Look through the records below for the line holding "Given: Click the 次を検索 search field". Write it out exactly, with each following line through the line holding "Open the page".

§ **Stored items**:
....

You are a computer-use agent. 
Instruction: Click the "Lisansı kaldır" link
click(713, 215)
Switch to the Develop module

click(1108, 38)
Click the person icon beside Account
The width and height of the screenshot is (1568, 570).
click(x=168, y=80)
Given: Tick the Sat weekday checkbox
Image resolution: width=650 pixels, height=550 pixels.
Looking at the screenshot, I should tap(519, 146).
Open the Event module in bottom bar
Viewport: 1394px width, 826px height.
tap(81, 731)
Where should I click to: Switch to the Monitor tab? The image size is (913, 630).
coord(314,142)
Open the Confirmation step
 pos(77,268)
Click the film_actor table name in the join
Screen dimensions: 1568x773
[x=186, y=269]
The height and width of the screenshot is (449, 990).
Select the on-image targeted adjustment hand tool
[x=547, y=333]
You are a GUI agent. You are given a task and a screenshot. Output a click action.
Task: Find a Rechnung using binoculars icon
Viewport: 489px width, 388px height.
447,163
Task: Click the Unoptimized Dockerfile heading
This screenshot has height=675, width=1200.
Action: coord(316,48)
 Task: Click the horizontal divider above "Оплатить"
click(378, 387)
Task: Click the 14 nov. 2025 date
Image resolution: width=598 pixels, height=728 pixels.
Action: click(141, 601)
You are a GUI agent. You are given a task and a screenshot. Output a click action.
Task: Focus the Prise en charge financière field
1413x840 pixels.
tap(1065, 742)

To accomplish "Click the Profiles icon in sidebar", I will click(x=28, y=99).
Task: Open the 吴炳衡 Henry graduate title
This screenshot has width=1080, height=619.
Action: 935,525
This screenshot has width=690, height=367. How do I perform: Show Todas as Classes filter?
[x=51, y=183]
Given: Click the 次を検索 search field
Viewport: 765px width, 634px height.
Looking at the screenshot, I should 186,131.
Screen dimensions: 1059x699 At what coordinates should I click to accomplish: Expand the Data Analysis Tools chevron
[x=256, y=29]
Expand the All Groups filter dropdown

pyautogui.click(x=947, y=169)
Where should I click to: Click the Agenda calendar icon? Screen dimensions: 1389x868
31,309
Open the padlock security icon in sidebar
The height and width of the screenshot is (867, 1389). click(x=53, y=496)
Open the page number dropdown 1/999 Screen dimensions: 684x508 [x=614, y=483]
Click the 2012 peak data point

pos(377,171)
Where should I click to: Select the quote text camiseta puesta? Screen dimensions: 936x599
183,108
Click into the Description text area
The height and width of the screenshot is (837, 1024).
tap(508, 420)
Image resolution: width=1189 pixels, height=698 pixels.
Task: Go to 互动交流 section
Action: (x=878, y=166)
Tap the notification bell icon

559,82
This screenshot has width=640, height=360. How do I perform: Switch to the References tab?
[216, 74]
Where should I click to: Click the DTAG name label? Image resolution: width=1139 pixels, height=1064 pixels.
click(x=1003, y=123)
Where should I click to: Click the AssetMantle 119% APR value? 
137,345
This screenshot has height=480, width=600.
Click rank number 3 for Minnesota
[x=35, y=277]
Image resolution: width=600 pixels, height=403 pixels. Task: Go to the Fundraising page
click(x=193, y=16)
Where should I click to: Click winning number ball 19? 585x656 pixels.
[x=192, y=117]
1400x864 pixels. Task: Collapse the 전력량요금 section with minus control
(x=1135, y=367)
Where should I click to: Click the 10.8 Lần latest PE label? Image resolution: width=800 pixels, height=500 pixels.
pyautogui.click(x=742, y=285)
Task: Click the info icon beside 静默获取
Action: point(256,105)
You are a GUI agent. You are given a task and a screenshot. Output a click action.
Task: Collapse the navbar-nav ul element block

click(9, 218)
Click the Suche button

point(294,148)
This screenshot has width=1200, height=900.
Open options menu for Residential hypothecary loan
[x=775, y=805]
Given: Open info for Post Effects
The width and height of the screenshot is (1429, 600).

....

§ **Output of the exercise**:
Given: Click the 次を検索 search field
Viewport: 765px width, 634px height.
Looking at the screenshot, I should 186,131.
Screen dimensions: 1059x699 At what coordinates should I click to accomplish: Expand the Data Analysis Tools chevron
[x=256, y=29]
Expand the All Groups filter dropdown

pyautogui.click(x=947, y=169)
Where should I click to: Click the Agenda calendar icon? Screen dimensions: 1389x868
31,309
Open the padlock security icon in sidebar
The height and width of the screenshot is (867, 1389). click(x=53, y=496)
Open the page number dropdown 1/999 Screen dimensions: 684x508 [x=614, y=483]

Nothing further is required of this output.